World Rugby issued a statement admitting the TMO erred in not awarding Wales a try in the 12-6 defeat at Twickenham. England coach Eddie Jones questioned the point of the admission because, in retrospect, it can’t change anything.
The biggest criticism of World Rugby has always been consequence to officiating mistakes. So many big calls have been made in the last few seasons that have been wrong. It’s cost teams titles. But the officials making those mistakes continue to officiate.
The controversial moment was when Welsh fullback Gareth Anscombe beat England winger Anthony Watson to the ball and grounded it first.
South Africa’s Jonathan Kaplan, rated the game’s best referee at the peak of his powers, wrote in the Telegraph Newspaper that try should have been awarded and Welsh coach Warren Gatland said the TMO had made at terrible mistake.
Now comes the admission that New Zealand TMO Glenn Newman had got it wrong.

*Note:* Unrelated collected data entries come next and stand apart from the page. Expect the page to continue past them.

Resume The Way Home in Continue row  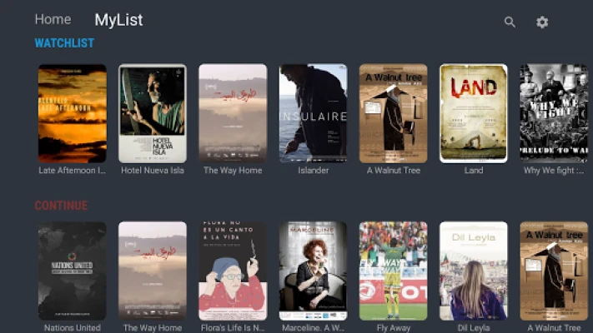pyautogui.click(x=153, y=271)
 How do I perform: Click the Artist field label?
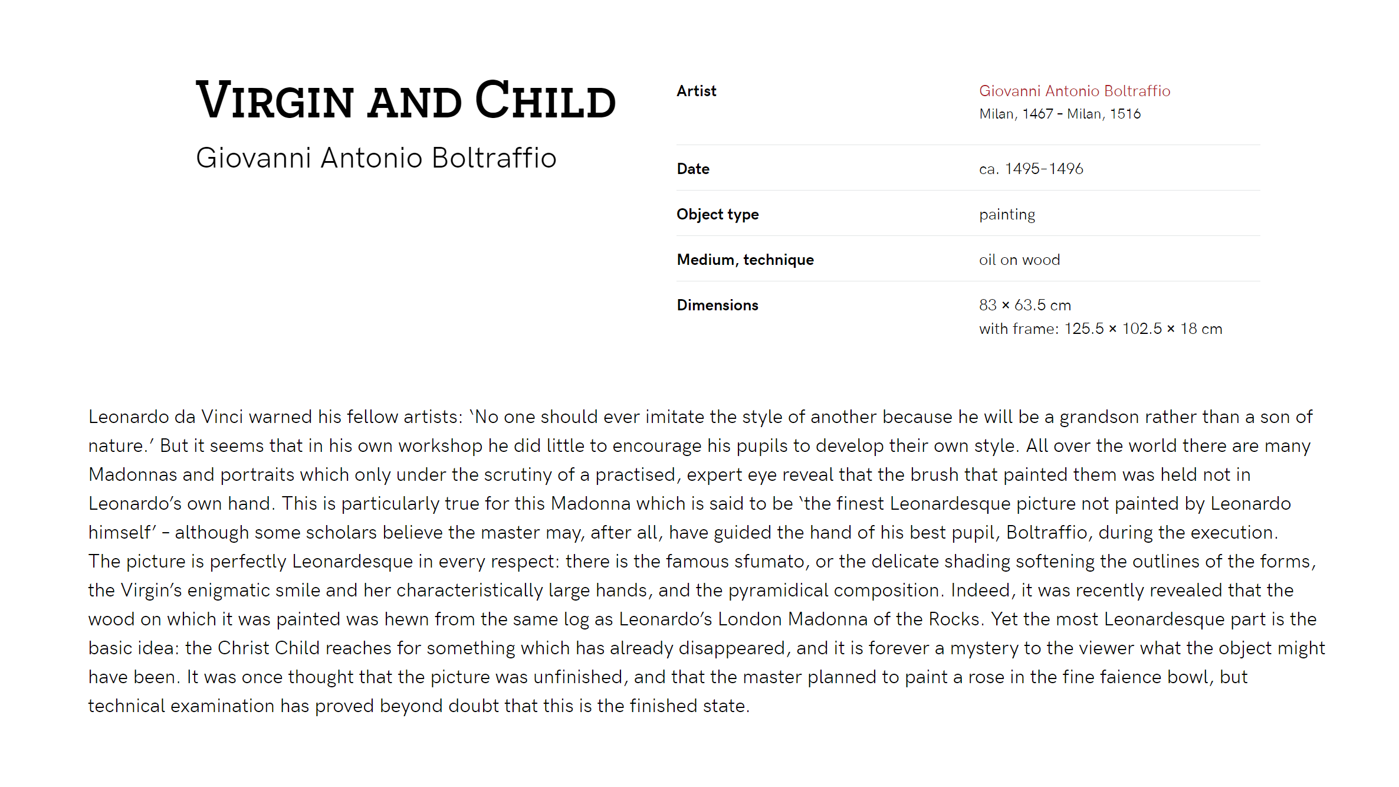tap(697, 91)
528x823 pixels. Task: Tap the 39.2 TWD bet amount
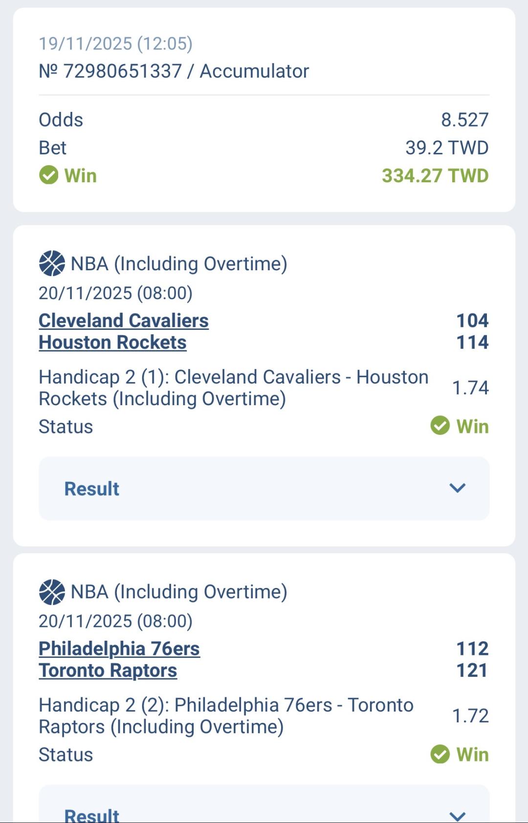(x=447, y=148)
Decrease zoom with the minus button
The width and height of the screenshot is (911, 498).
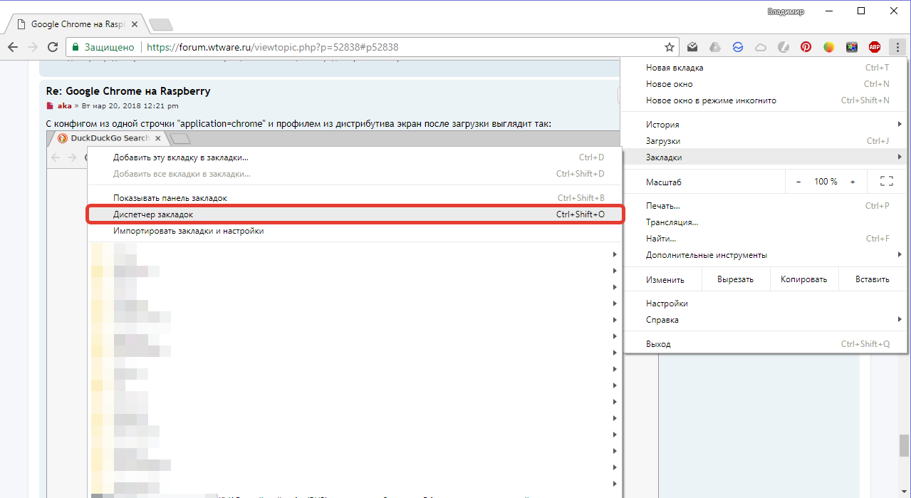coord(798,182)
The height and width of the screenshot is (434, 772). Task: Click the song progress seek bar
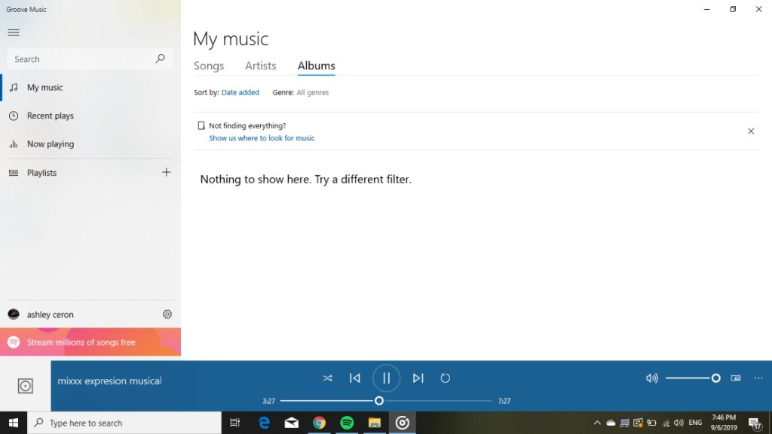[437, 401]
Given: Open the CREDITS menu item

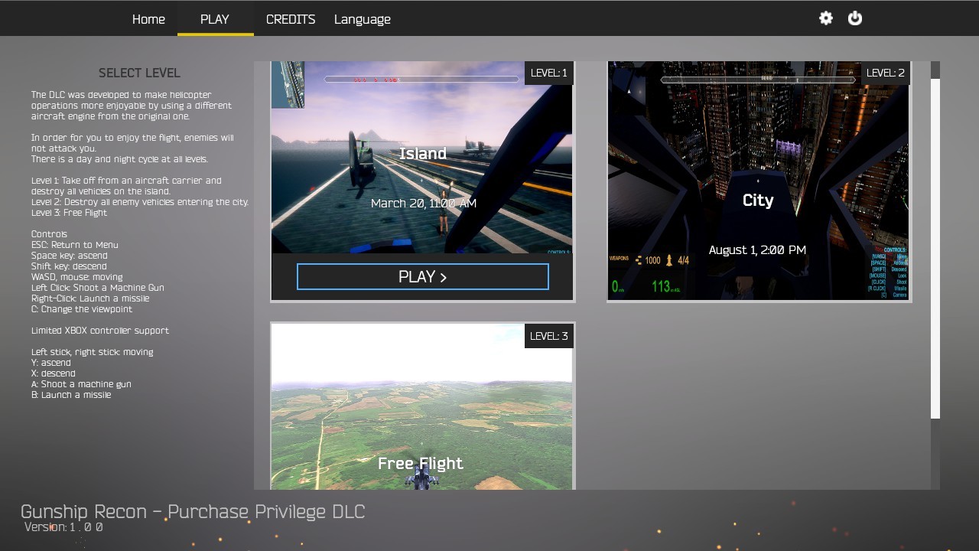Looking at the screenshot, I should pyautogui.click(x=291, y=19).
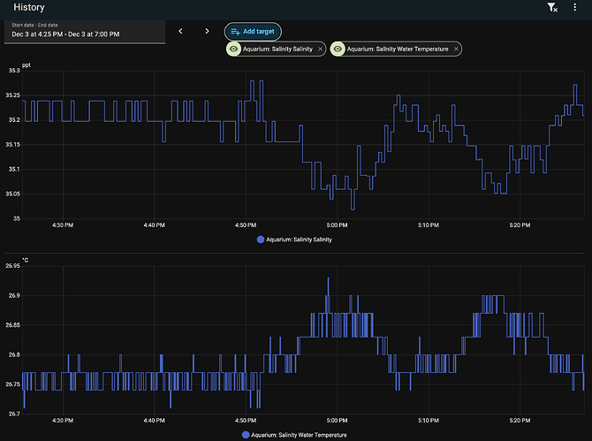Go to the previous date range
The height and width of the screenshot is (441, 592).
(181, 31)
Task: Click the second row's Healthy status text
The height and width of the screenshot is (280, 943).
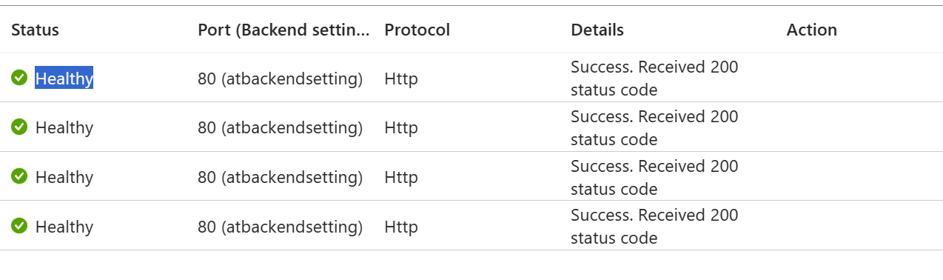Action: click(64, 127)
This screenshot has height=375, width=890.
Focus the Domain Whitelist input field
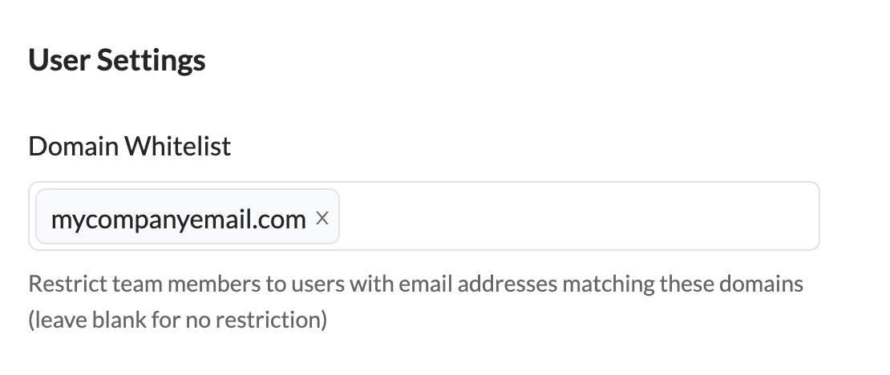coord(577,216)
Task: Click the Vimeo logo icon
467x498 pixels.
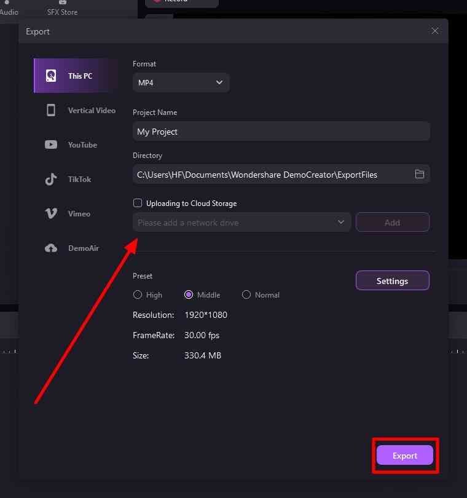Action: pyautogui.click(x=51, y=213)
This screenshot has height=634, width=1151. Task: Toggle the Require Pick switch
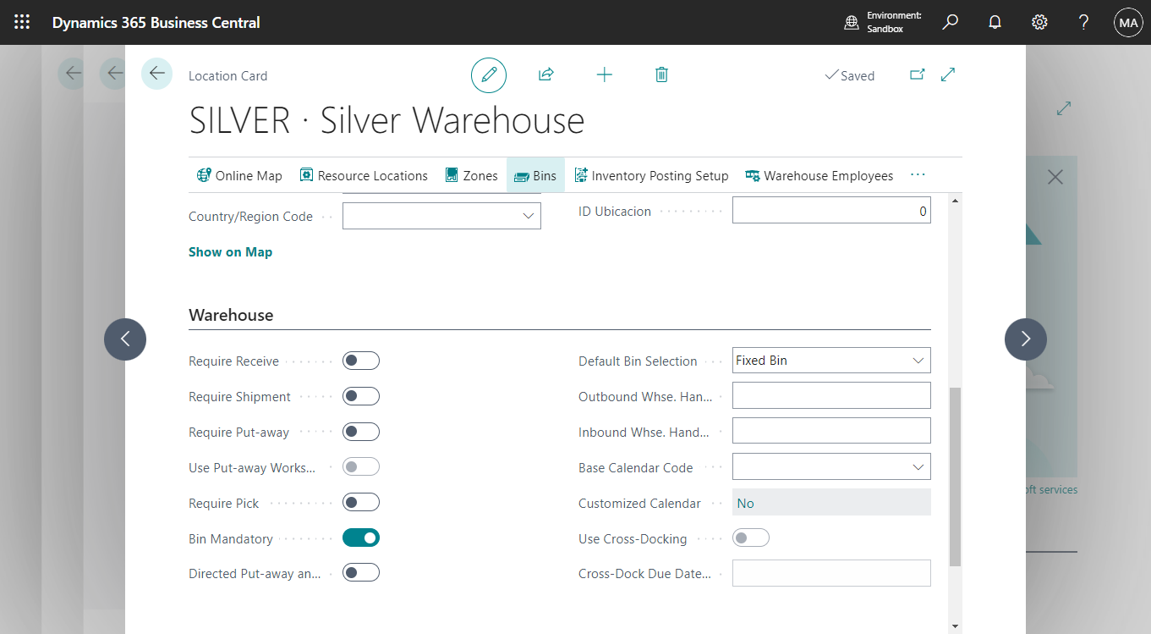pyautogui.click(x=361, y=503)
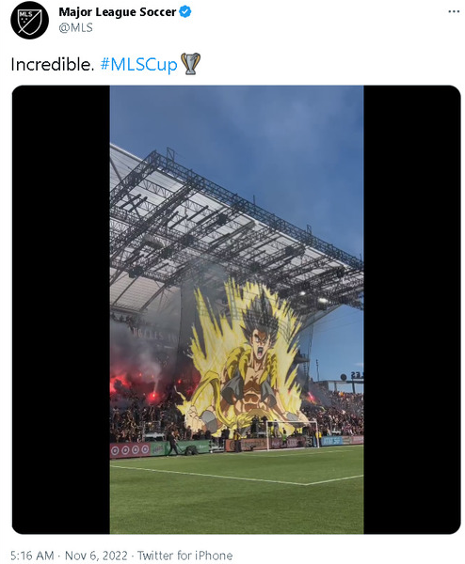Click the word Incredible in tweet text
The width and height of the screenshot is (465, 564).
(x=52, y=65)
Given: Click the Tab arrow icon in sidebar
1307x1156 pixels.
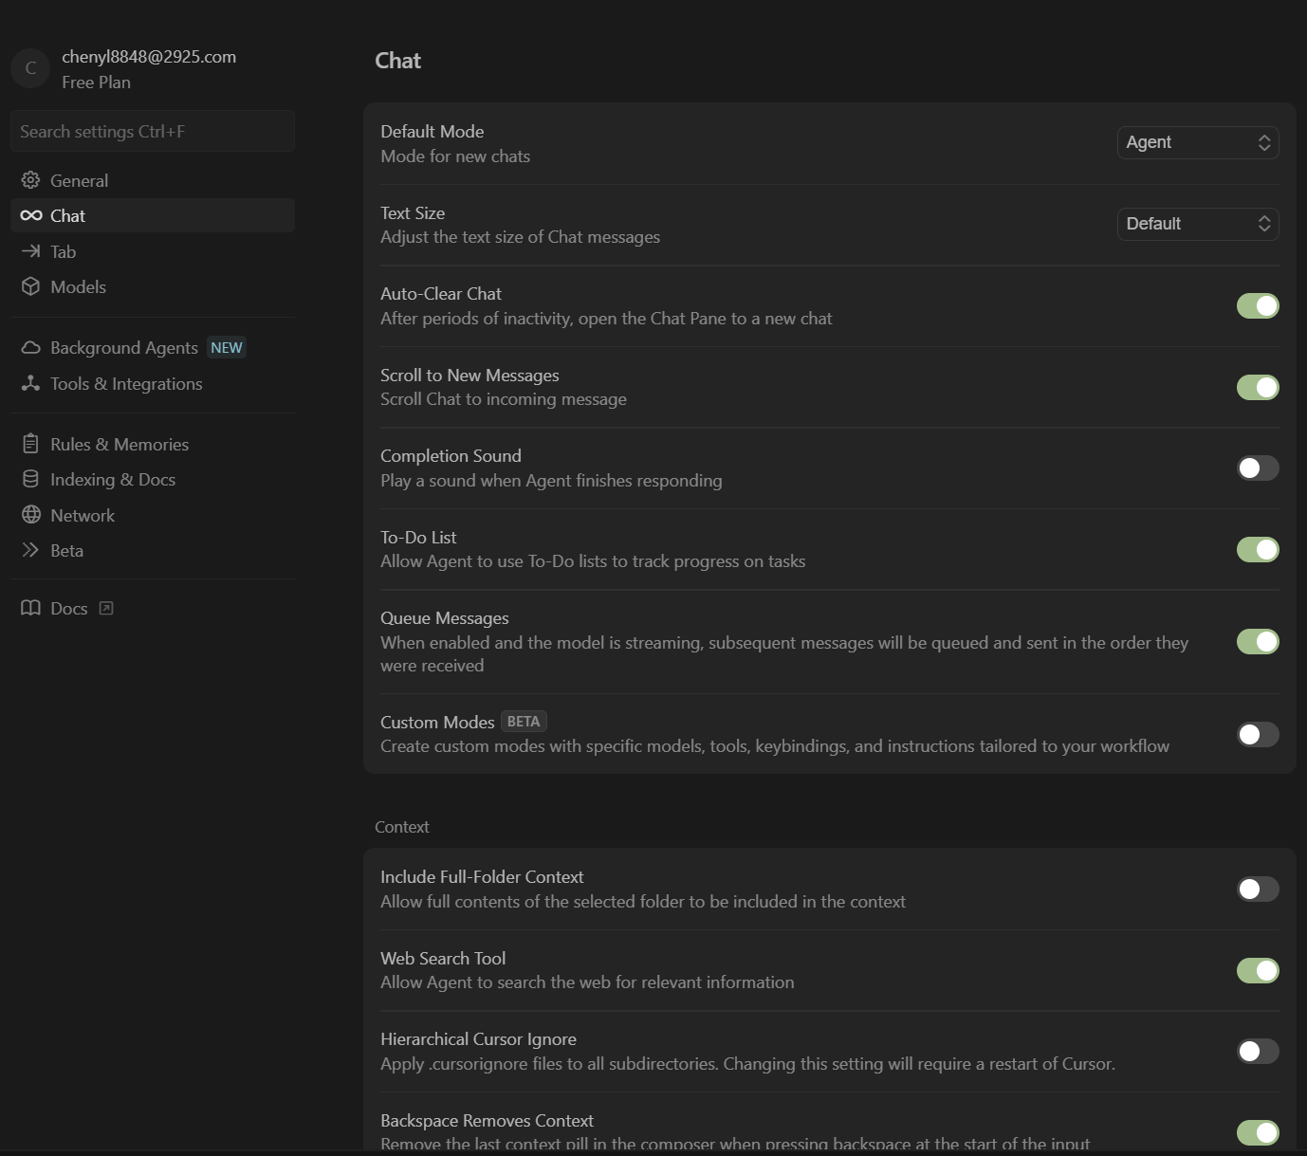Looking at the screenshot, I should 30,251.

“World Rugby has clarified to the Wales team management as part of the usual review process with teams that the TMO made an error in the application of law during the England versus Wales match at Twickenham.
“In accordance with law 21.1 b, Wales should have been awarded a try as the Wales player grounded the ball,” read a World Rugby statement.
Gatland took up the issue with World Rugby’s high performance match officials manager Alain Rolland, himself a former Test referee, and Wales assistant coach Rob Howley said Tuesday: “That phone call took place — I think it was yesterday (Monday) — and Alain Rolland confirmed on behalf of World Rugby the TMO made a mistake. It’s happened.
“It is disappointing that happens in professional sport, but we focus on the next two weeks and getting ourselves ready for Ireland,” the former Wales scrumhalf added.
Jones, whose England profited from the mistake, said wrong decisions had a way of balancing out and he failed to understand what good could come from any post match admission.
“I just think that once the game’s done and dusted that’s the game,” he said. “You can’t have retrospective refereeing of decisions being done. The game’s done and dusted, so we’ve got to trust the referees and respect their integrity.”
Jones, who has coached the Wallabies and Japan, quoted a Japanese saying to emphasise his sentiments.
“In Japan they have a great saying: ‘At full-time there’s no side’. That’s one of the traditions of rugby, you get on with it, you respect the decision.
“If you haven’t got the rub of the green then you know you probably get it in the next couple of games. The TMOs do an excellent job. They make a decision.”